A Systematic IoU-Related Method: Beyond Simplified Regression for Better Localization
Hanyang Peng, Shiqi Yu

TL;DR
This paper introduces a systematic IoU-related method that improves object localization in detectors by proposing a new metric, EIoU, and associated loss techniques, leading to significant accuracy gains without extra computational cost.
Contribution
The paper presents a novel extended IoU metric and a convexification-based loss, along with optimization and prediction techniques, to enhance localization accuracy in object detection.
Findings
4.2 mAP improvement on VOC2007
2.3 mAP improvement on COCO2017
Significant gains at stricter IoU thresholds
Abstract
Four-variable-independent-regression localization losses, such as Smooth- Loss, are used by default in modern detectors. Nevertheless, this kind of loss is oversimplified so that it is inconsistent with the final evaluation metric, intersection over union (IoU).

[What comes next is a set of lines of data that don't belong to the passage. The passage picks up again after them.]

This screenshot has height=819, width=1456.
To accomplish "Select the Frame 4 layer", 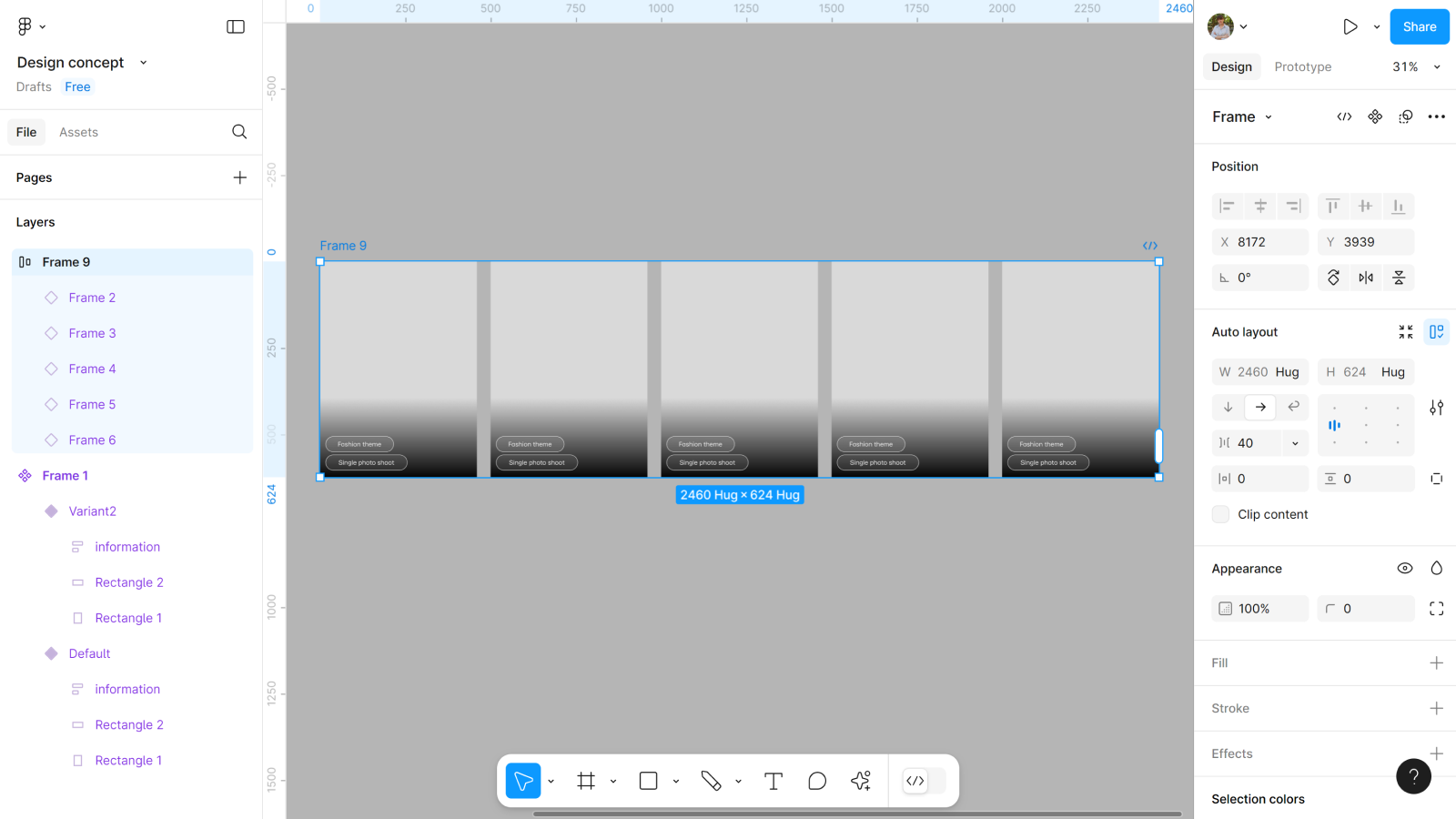I will click(92, 369).
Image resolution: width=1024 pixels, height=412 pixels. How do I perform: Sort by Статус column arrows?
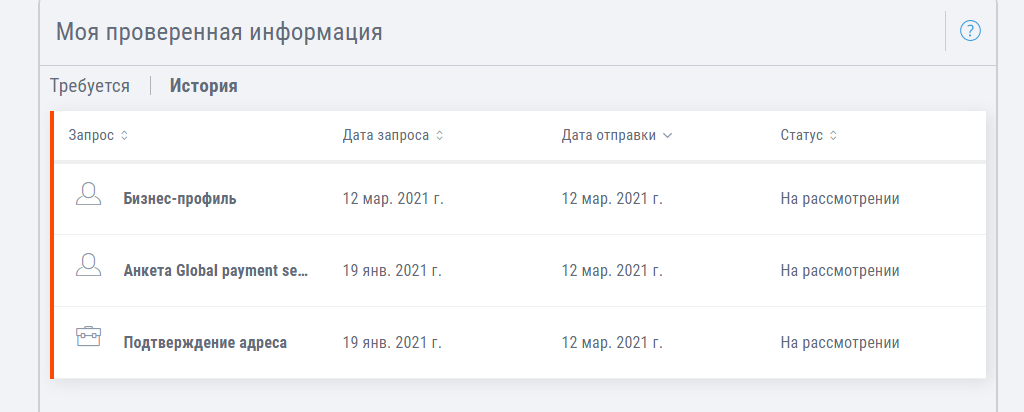click(833, 136)
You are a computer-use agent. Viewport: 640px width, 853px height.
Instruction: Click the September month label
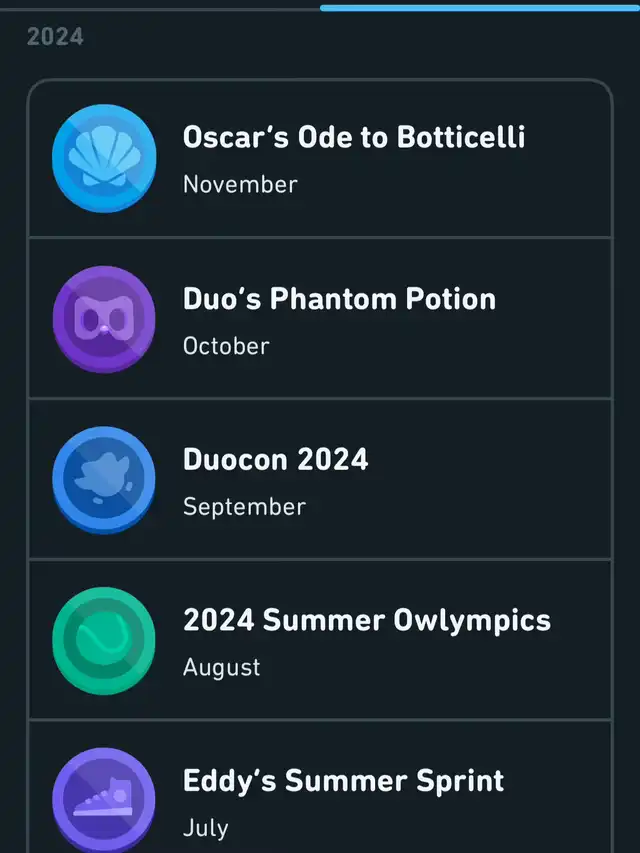point(244,506)
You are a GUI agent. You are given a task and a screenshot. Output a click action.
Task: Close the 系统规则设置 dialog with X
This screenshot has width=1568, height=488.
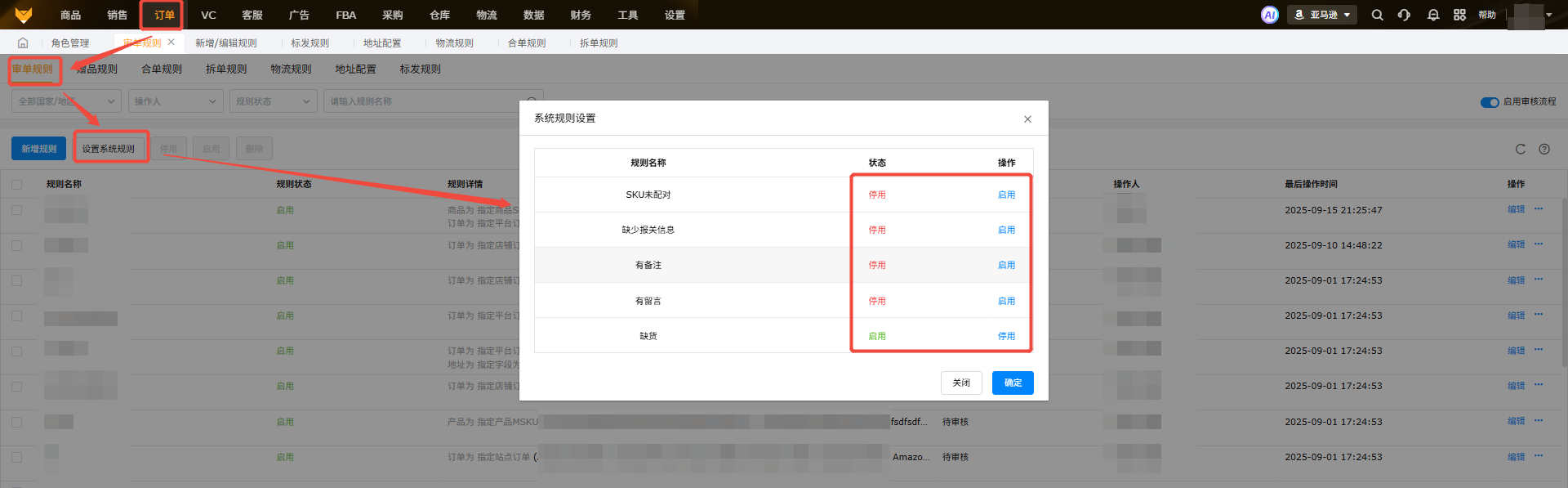1027,119
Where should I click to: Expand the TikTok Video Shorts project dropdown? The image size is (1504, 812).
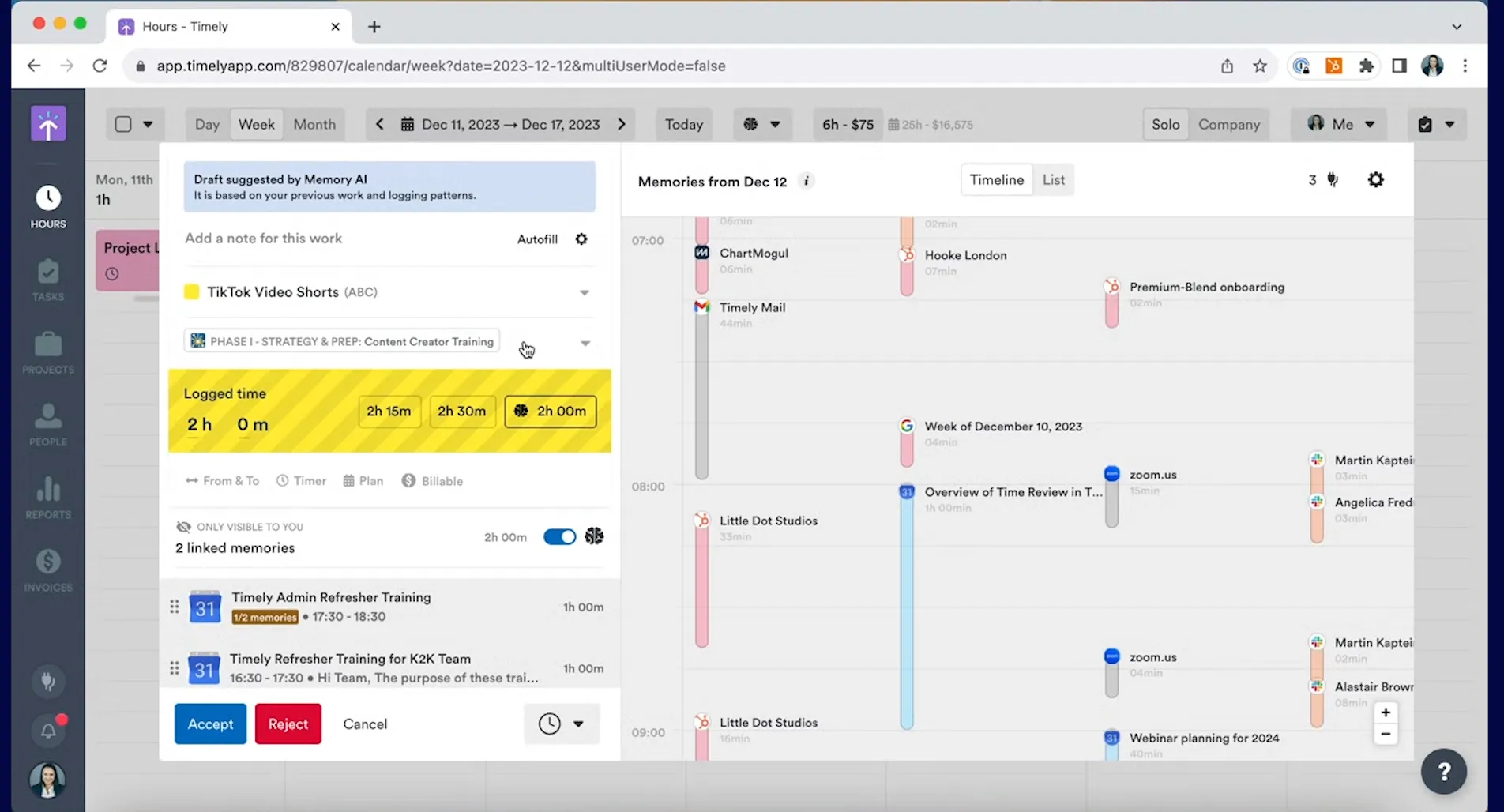(x=585, y=292)
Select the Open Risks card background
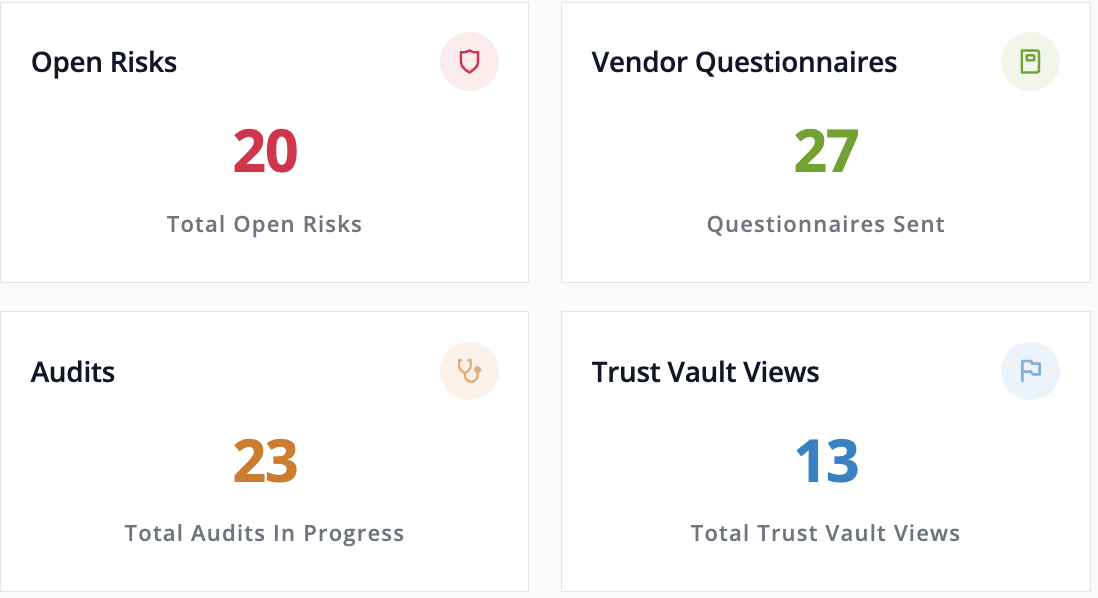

Directly employing the standard IoU is also not infeasible, since the constant-zero plateau in the case of non-overlapping boxes and the non-zero gradient at the minimum may make it not trainable. Accordingly, we propose a systematic method to address these problems. Firstly, we propose a new metric, the extended IoU (EIoU), which is well-defined when two boxes are not overlapping and reduced to the standard IoU when overlapping. Secondly, we present the convexification technique (CT) to construct a loss on the basis of EIoU, which can guarantee the gradient at the minimum to be zero. Thirdly, we propose a steady…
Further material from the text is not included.